Portia Coughlan

3
Reviewer's Rating

Boasting one of the oldest pub theatres in London, the Old Red Lion in bustling and trendy Islington usually fills its small auditorium with an appreciative audience, and tonight was no exception.  Set in rural Ireland at some time in the recent past, the play will have confirmed the city-dwelling audience’s worst fears about country life – violence, adultery, drunkenness, incest and cigarette-smoking are all openly on display.  Nigel Farage would have been delighted to see real cigarettes being smoked on licensed premises, in contrast to the West End theatre where an actor playing Winston Churchill was forbidden to smoke a cigar!

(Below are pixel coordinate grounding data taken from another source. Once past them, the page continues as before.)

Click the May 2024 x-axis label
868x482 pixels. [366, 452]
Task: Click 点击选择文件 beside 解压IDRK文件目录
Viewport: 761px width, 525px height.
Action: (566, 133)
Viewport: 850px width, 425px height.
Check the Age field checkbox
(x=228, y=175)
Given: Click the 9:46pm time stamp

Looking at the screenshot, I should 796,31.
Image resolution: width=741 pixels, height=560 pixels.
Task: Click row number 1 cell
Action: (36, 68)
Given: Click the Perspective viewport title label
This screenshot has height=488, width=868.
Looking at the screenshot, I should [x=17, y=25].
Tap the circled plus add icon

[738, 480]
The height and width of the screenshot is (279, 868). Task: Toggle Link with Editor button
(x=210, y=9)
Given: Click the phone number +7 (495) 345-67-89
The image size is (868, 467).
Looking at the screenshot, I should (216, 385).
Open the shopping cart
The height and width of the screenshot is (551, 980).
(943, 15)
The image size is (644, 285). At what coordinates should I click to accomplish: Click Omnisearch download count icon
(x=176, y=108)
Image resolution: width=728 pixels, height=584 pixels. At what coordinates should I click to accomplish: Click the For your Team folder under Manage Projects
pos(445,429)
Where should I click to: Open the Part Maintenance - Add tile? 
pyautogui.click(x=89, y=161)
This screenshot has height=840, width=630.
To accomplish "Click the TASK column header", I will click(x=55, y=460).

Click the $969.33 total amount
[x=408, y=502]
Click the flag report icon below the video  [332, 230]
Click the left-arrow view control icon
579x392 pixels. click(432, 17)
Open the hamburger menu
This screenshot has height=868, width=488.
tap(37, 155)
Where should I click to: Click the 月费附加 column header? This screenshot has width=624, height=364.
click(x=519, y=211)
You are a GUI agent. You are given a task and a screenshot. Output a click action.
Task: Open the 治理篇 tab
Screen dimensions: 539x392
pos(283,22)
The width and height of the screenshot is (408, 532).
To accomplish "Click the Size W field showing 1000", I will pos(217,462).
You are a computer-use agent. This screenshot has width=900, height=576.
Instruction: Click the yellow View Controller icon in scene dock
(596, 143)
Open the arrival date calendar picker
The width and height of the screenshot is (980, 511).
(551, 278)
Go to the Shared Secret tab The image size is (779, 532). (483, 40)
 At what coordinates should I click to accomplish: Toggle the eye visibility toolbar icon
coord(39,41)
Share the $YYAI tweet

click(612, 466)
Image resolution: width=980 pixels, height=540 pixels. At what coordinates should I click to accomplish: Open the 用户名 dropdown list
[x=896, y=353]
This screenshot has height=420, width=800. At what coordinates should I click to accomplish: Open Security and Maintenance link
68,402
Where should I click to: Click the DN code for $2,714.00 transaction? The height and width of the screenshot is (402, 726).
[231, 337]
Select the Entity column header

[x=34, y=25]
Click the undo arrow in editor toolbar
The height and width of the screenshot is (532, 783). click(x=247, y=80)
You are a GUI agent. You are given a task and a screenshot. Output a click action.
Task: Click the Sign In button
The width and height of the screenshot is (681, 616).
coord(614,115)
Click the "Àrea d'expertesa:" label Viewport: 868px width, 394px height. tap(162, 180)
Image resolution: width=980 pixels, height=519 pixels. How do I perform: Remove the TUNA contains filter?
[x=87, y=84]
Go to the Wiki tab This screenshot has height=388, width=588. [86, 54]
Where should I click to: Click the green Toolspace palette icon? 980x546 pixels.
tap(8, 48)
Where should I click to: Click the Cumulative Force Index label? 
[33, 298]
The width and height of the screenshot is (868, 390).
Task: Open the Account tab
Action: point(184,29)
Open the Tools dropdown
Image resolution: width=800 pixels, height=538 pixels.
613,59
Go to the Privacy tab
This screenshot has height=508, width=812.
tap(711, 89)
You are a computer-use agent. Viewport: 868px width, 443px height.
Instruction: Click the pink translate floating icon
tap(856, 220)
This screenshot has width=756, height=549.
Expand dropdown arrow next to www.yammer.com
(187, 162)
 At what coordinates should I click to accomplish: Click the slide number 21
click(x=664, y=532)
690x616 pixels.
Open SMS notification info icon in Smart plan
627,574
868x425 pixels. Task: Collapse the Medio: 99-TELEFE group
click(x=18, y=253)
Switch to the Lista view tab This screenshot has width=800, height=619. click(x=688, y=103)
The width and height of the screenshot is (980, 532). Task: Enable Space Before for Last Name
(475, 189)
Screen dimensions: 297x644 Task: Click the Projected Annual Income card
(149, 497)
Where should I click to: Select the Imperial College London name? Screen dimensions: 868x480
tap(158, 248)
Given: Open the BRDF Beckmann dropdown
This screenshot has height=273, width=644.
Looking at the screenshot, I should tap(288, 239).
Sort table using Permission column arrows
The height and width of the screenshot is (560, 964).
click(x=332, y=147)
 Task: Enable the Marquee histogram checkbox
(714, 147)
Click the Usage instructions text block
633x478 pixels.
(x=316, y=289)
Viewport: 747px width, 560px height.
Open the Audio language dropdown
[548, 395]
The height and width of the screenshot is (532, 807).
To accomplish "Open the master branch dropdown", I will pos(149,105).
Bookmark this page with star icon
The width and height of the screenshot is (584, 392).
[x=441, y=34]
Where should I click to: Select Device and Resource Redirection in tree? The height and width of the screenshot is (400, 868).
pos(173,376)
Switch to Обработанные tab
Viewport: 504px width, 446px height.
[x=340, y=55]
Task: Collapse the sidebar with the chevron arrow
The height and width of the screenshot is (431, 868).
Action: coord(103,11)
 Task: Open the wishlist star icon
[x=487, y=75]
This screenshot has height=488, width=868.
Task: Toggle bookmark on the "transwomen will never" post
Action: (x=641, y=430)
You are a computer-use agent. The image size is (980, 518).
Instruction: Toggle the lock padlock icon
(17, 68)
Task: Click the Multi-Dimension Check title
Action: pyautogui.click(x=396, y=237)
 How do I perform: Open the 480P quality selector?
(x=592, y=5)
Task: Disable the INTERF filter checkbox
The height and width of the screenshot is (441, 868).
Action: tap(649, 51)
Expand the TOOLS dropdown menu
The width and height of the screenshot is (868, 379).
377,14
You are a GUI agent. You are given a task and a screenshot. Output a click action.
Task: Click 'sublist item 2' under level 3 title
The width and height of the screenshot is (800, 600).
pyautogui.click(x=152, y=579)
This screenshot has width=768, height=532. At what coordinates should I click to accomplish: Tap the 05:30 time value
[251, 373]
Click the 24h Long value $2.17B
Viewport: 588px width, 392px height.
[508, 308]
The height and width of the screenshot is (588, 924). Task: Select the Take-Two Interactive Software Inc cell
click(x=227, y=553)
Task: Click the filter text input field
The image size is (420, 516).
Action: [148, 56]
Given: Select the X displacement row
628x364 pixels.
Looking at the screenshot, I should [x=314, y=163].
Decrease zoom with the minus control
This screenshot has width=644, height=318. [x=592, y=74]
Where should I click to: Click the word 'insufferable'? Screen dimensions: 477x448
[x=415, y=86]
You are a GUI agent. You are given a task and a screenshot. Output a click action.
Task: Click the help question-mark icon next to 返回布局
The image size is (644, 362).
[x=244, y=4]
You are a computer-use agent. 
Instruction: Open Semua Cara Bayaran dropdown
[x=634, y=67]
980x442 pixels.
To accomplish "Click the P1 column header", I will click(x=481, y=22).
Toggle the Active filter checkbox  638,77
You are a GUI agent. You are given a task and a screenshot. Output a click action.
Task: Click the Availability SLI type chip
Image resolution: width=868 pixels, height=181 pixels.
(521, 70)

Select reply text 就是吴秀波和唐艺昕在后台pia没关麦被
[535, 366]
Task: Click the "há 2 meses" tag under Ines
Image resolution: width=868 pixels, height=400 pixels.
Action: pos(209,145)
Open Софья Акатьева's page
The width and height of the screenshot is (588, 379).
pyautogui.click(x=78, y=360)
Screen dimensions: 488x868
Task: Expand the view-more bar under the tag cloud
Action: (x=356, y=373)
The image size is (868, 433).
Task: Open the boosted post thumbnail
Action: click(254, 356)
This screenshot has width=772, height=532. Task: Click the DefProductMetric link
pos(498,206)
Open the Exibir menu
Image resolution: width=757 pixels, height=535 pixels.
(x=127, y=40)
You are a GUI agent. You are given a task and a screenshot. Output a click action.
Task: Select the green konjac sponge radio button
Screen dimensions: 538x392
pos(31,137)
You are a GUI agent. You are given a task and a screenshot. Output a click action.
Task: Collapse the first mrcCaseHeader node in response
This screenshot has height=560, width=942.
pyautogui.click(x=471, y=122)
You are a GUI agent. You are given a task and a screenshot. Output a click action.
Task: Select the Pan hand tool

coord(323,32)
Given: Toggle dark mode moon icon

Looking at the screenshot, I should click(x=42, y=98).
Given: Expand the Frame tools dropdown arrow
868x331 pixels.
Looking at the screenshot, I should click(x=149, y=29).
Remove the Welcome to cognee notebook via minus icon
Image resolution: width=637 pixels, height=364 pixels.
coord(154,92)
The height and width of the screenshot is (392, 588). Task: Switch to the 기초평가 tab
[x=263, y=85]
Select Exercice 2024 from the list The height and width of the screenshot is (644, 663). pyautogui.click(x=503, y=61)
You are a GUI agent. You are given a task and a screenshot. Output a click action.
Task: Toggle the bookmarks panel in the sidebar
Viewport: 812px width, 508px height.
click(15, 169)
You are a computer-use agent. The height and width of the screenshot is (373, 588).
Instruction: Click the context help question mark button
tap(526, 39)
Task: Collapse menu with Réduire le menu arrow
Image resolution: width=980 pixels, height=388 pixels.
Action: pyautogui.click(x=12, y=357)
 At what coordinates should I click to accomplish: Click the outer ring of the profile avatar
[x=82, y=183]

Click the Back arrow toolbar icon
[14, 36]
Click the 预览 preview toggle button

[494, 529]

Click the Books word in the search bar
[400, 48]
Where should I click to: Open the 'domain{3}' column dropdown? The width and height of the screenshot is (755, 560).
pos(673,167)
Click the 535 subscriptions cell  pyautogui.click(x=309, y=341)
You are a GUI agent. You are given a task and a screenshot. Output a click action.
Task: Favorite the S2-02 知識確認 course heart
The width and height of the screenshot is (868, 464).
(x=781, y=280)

The unusually large cast, with Susan Stanley in the title role, are uniformly good.  The Irish accents are authentic, and the acerbic script is delivered with panache.  There is what the BBC warns its viewers is “strong language”, but no worse than what you would be familiar with from Game of Thrones.  A number of different elements feed into the structure of the play itself.  There is the Gothic element of secret horrors and the supernatural, harking back to the Irish tradition of ghosts, banshees and so forth.  There is an element of Greek tragedy, with the doomed heroine paying the price of ancestral sin.  There is even an element of ‘stage’ Irishness in the drunkenness and loquacity of some of the characters.

What is the point of it all?  Well, it is not a morality tale, although the slatternly housewife who will not look after the children or cook her husband’s dinner comes to a bad end.  And it is certainly not a good advertisement for incest.  Most to be savoured is the sharp and witty dialogue.  A tendency at times to the portentous can be tolerated.